This is Sierra, a mustang that I impulsively bought at the Ft. Worth Stock Show and Rodeo auction 2 years ago.  I had never bought anything at an auction and had never seen this horse before, much less ridden her, and I’m not generally an impulsive person!  What was I thinking??  Well, God knew that she was what I needed, I guess.  She was born on a range in Oregon, then rounded up at the age of 3 and trained for 120 days by a trainer named Josh Peebles (of All Purpose Horsemanship in Georgia) who did an awesome job with her.  He competed with her in the Mustang Magic competition at the rodeo, placing 4th.  Then the auction followed, in which all of the mustangs in the competition are sold (sometimes being bought by their trainers). I began bidding on her and the rest is history!  My wonderful parents helped me trailer her from Texas to Ohio, and my husband – after agreeing that we could buy this horse sight unseen! – built a pen beside our barn where she and our other mare could get used to each other for a few days before living together in the pasture. 

She has been a delight!  Sierra has the most common sense of any horse I’ve ever ridden, has never had a single foot or stomach problem despite eating everything she can find, and is calm and collected pretty much all of the time.  One thing to know about mustangs, however, is that they typically bond to one person and remain wary of the rest of the world.  That has definitely been the case with Sierra.  I can do just about anything with her, but my husband cannot even touch her!  It’s a challenge for the farrier and vet to work on her because she is so suspicious of everyone.  Yes, we have used sedation more often than I would like, but it’s been necessary at times.  She does let my daughter pet and even ride her, however.  She’s a great horse and I know we’ll have many more happy trails together.

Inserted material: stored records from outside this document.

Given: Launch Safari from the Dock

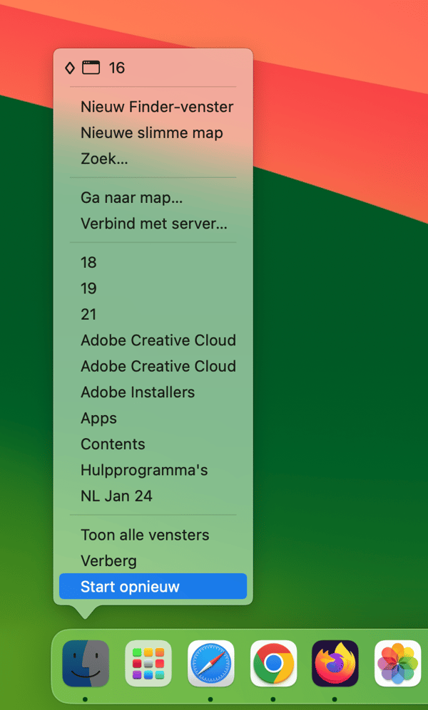Looking at the screenshot, I should point(211,664).
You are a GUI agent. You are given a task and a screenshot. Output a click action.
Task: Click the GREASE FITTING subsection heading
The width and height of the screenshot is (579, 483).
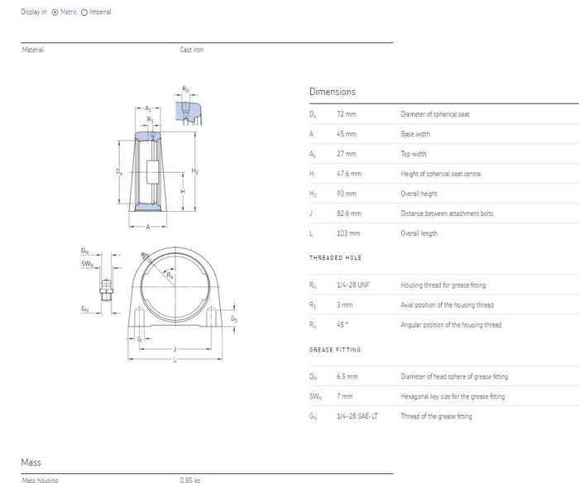click(335, 350)
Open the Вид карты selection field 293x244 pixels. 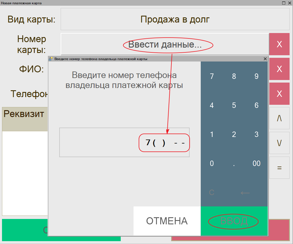pos(175,19)
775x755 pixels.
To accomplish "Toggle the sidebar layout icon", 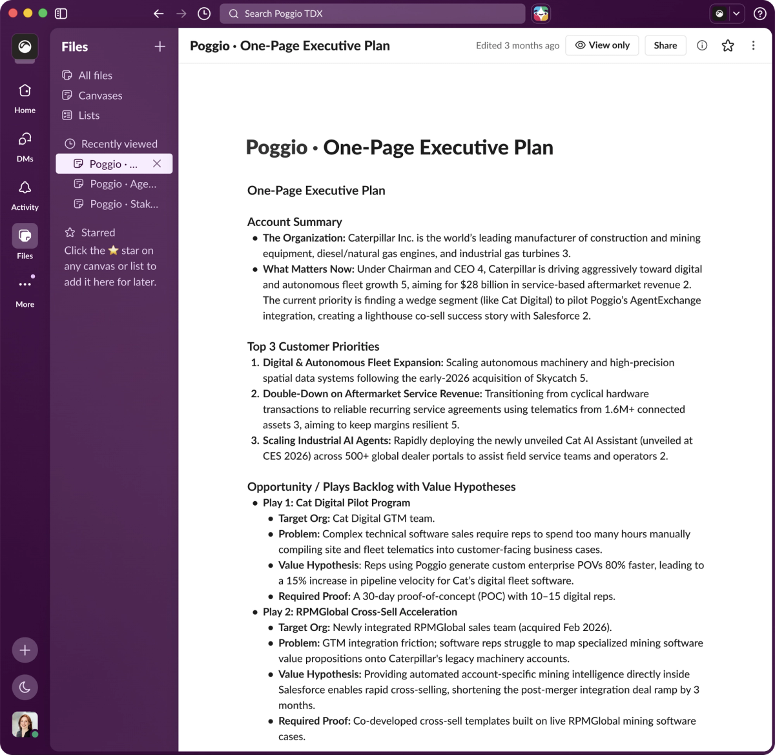I will point(61,14).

My other horse is an Anglo-Arabian who is now 18 years old. I bought her as a yearling in Kentucky, and I was hoping to one day use her for dressage. I grew up riding both Western and English, and fell in love with dressage in high school after several years of doing three-day eventing. As so often happens, life got in the way after I bought her, and I was not able to commit the money or time to riding with a dressage trainer. I started her out in my western tack, and I quickly learned that she has great “cow sense”, so I began working her on our cattle. We had a lot of fun with that, and my husband got to see how useful a good horse really is! In 2017 we sold our cows in an effort to simplify our farm operations somewhat. Since then, Darlin and I have enjoyed relaxed rides around the farm, and she is now helping my daughter learn how to ride.